Desde hace más de 600 años se dedica a la pesca de este animal, cuya carne «desintoxica» y al mismo tiempo trata para su conservación
13 jun 2022 . Actualizado a las 08:56 h.En el primer contacto con Reikiavik, uno se pregunta dónde reside el encanto de esta capital que es más bien un pueblo pesquero. Sus calles vacías y artificiales no invitan a recorrerla, pero su sol de medianoche y los volcanes nevados que envuelven su bahía sí explicitan que no se trata de un lugar habitual. Como imantadas, las montañas negras y rocosas engullen al visitante hacia la península de Snaefellsnes.
Una única carretera rodea poco a poco las estribaciones del enigmático volcán Snaefellsjökull, que inspiró a Julio Verne su viaje al centro de la tierra, y determina el avance de los escasos coches hacia maravillas como la cascada de Kirkjufell y la bahía de Dritvík hasta depositarlos en la localidad de Stykkisholmur. En una de sus escasas desviaciones, el camino ofrece visitar una extravagancia de este extravagante paisaje. Se trata del museo del tiburón de Bjarnarhöfn, que concentra una de las tradiciones culinarias más particulares del océano Atlántico. En un hangar repleto de instrumentos de pesca, esqueletos de tiburón e incluso la barca que utilizaba su familia, Gudjon explica las particularidades de su oficio como curador de tiburón: «La carne de tiburón es excepcionalmente tóxica —tranquiliza al visitante con una sonrisa—. Lo más excepcional es que el proceso de desintoxicación y de conservación, en este caso mediante la fermentación, es simultáneo, algo único en el mundo», dice. En concreto, los islandeses llevan pescando tiburón ártico unos 600 años. Al principio, solo interesaba extraer el hígado para producir aceites, pero la necesidad y el ingenio llevaron a este pueblo marinero a entender cómo aprovechar la carne desde hace unos cuatro siglos: «Debe fermentar entre seis y nueve semanas a temperaturas muy frías, pero sin congelarse». El propio Gudjon, «con el instinto», identifica cuándo se puede pasar a la fase de curación, que dura unos tres meses. Señala por la ventana, donde otro hangar de madera y sin paredes protege grandes trozos de tiburón secándose a la intemperie. Las montañas y pronunciadas cascadas, al fondo, dotan a este proceso de una épica milenaria. Junto al pequeño almacén, el olor a amoníaco es disuasorio.
También lo es el primer consejo para probar esta delicatesen islandesa: «Tápense la nariz y acompáñenlo con un poquito de pan». El grupo de voluntarios se reduce.

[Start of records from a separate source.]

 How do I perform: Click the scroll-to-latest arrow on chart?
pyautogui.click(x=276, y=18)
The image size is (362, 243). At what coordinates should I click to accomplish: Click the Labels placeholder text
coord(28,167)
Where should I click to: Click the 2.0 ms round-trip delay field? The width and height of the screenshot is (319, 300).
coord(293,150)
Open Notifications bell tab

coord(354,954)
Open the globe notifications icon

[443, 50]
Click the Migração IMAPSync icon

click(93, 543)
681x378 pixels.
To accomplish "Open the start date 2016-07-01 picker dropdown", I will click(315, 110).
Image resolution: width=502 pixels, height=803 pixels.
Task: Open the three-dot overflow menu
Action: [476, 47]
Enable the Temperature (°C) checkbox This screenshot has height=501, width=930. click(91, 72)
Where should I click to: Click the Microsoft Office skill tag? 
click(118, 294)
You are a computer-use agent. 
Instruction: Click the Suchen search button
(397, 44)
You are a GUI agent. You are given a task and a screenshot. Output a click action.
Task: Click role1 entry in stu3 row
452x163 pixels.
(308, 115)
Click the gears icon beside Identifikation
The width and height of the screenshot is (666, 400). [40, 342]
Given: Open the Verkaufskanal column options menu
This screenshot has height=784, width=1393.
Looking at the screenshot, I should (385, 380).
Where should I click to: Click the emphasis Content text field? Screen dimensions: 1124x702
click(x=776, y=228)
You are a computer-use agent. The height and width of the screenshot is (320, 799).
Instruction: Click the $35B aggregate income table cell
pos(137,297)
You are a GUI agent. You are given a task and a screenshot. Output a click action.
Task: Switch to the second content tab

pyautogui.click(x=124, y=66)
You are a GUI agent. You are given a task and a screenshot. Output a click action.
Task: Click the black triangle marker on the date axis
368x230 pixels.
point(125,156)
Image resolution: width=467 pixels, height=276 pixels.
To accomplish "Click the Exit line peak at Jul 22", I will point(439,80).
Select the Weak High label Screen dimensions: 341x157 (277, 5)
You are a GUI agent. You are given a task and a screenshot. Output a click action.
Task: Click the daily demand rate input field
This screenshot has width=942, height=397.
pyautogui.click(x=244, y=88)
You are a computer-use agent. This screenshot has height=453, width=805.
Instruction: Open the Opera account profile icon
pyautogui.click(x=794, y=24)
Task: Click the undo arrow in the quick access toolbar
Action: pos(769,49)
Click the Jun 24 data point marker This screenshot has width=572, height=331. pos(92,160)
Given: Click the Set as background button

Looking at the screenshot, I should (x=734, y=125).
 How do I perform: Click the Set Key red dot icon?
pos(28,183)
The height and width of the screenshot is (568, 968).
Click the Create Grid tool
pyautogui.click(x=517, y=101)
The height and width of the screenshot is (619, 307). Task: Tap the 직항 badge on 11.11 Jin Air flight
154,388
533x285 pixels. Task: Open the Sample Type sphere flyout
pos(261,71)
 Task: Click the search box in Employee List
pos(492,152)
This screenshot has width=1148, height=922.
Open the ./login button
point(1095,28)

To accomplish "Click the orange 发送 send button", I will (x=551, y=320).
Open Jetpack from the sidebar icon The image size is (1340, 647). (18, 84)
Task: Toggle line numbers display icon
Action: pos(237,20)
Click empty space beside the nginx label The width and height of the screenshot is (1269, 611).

Gudjon sitúa sobre la mesa dos pequeños tarros, con pan negro y diminutos cubos de tiburón. Los visitantes buscan el agua con la mirada, pero no hay. Momento de valentía vikinga. Al primer contacto, la carne, de un blanco destellante, se deshace contra el paladar. Pero enseguida se vuelve de una textura gomosa que recuerda a la anguila. Según se mastica, el sabor a amoníaco se apodera de la parte superior de la boca y asciende hasta la nariz como una gran arcada. Gudjon lo presencia como si el museo hubiera sido creado para burlarse del viajero.
Pero él también lo come con gusto y entra en detalles: «Es una comida curada, como el jamón, sin ahumar ni salar ni cocinar. Es sanísima e incluso la recomiendan para tratamientos de estómago». Además, es uno de los aperitivos más populares y apreciados en el país, especialmente acompañado del brennivín, licor también llamado muerte negra. Estas instalaciones generan el 70 % de la producción nacional, casi todo a manos de Gudjon, con la ayuda de su hermano. Aunque pretende empezar a exportarlo, solo utiliza tiburones árticos capturados accidentalmente por barcos de arrastre, dado que su pesca, aunque legal, es compleja por las profundidades a las que vive este gran animal. Oscilan entre los tres y cinco metros y los 600 y 1.200 kilos.
La carne de tiburón es uno de los elementos más característicos de una gastronomía en la que abundan presas poco habituales en las dietas europeas, como las focas, los frailecillos, el caballo o la ballena. Aunque pueda parecer poco acorde a los tiempos, la escasa población de la isla no demanda una producción intensiva, lo que deja a salvo a estas especies con las que se compensa la falta de otros recursos vegetales y ganaderos.